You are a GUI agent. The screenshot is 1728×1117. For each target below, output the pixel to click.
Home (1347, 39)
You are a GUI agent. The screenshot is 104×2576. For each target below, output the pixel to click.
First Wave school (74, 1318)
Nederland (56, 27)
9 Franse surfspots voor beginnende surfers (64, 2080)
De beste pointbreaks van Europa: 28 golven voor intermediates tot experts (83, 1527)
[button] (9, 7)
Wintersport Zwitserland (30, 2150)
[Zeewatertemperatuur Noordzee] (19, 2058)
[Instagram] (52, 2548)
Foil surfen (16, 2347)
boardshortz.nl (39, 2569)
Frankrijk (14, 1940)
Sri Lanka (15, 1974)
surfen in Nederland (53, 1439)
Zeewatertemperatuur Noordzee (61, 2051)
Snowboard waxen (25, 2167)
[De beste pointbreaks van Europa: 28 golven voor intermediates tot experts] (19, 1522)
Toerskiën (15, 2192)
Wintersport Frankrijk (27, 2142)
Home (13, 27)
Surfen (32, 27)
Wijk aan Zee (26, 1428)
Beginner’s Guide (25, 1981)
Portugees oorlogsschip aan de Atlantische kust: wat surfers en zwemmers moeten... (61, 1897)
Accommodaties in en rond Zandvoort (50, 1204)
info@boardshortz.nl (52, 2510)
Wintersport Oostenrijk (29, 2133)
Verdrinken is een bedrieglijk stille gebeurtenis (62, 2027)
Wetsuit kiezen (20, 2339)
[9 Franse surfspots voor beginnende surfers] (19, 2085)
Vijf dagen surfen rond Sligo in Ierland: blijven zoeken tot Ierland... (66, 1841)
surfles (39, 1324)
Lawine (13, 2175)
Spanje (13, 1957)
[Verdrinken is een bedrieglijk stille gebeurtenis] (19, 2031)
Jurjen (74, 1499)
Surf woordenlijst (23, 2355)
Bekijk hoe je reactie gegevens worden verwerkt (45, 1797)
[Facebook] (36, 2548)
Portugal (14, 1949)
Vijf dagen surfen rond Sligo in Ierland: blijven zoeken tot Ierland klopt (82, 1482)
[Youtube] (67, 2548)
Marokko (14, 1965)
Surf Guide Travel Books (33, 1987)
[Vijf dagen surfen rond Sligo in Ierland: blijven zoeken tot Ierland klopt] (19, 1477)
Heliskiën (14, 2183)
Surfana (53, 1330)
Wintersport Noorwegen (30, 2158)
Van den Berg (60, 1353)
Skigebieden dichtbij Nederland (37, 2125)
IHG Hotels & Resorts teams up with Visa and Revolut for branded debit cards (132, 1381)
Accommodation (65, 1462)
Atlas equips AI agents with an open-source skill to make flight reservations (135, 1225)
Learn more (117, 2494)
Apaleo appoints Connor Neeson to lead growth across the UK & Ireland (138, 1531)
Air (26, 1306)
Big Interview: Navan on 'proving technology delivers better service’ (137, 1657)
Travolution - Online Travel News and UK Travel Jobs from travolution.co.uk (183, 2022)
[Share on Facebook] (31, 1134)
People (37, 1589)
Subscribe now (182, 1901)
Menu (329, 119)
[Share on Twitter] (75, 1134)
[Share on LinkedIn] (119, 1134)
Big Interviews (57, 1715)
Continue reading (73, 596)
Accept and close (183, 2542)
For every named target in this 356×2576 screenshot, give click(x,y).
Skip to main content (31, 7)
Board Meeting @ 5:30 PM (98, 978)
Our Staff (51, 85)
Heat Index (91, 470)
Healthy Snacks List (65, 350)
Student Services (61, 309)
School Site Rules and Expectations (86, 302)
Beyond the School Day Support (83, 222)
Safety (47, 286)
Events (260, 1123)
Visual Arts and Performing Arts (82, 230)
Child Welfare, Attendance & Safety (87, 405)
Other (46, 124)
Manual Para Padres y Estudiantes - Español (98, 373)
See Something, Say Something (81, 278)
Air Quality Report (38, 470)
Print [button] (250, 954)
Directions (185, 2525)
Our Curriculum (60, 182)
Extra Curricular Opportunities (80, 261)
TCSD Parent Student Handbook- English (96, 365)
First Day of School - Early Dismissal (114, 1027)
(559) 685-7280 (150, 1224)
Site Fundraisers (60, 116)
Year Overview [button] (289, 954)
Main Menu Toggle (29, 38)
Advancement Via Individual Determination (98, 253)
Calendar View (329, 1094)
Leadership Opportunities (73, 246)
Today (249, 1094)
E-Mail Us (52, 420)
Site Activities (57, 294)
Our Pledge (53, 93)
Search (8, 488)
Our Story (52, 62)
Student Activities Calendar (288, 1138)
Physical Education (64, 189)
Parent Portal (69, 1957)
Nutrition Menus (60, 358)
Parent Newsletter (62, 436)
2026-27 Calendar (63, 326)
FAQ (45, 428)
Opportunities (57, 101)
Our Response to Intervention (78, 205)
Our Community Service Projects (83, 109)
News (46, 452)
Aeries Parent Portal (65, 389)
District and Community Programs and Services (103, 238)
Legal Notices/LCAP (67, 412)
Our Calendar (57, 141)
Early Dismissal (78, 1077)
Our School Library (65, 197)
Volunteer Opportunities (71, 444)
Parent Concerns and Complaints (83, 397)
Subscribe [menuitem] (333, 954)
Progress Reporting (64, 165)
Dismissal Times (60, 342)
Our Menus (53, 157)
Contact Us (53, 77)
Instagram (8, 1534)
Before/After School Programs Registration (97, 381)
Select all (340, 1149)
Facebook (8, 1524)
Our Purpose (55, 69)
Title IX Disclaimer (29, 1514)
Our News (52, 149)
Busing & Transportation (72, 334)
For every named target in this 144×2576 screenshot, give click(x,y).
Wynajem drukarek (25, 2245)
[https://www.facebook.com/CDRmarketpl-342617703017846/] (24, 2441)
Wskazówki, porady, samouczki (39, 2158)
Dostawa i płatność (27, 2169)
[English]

▶ PROBLEM DESCRIPTION: Search the listing for the string "stille". Copy each line where it is found.

▶ TASK RESULT:
Verdrinken is een bedrieglijk stille gebeurtenis (62, 2027)
[Verdrinken is een bedrieglijk stille gebeurtenis] (19, 2031)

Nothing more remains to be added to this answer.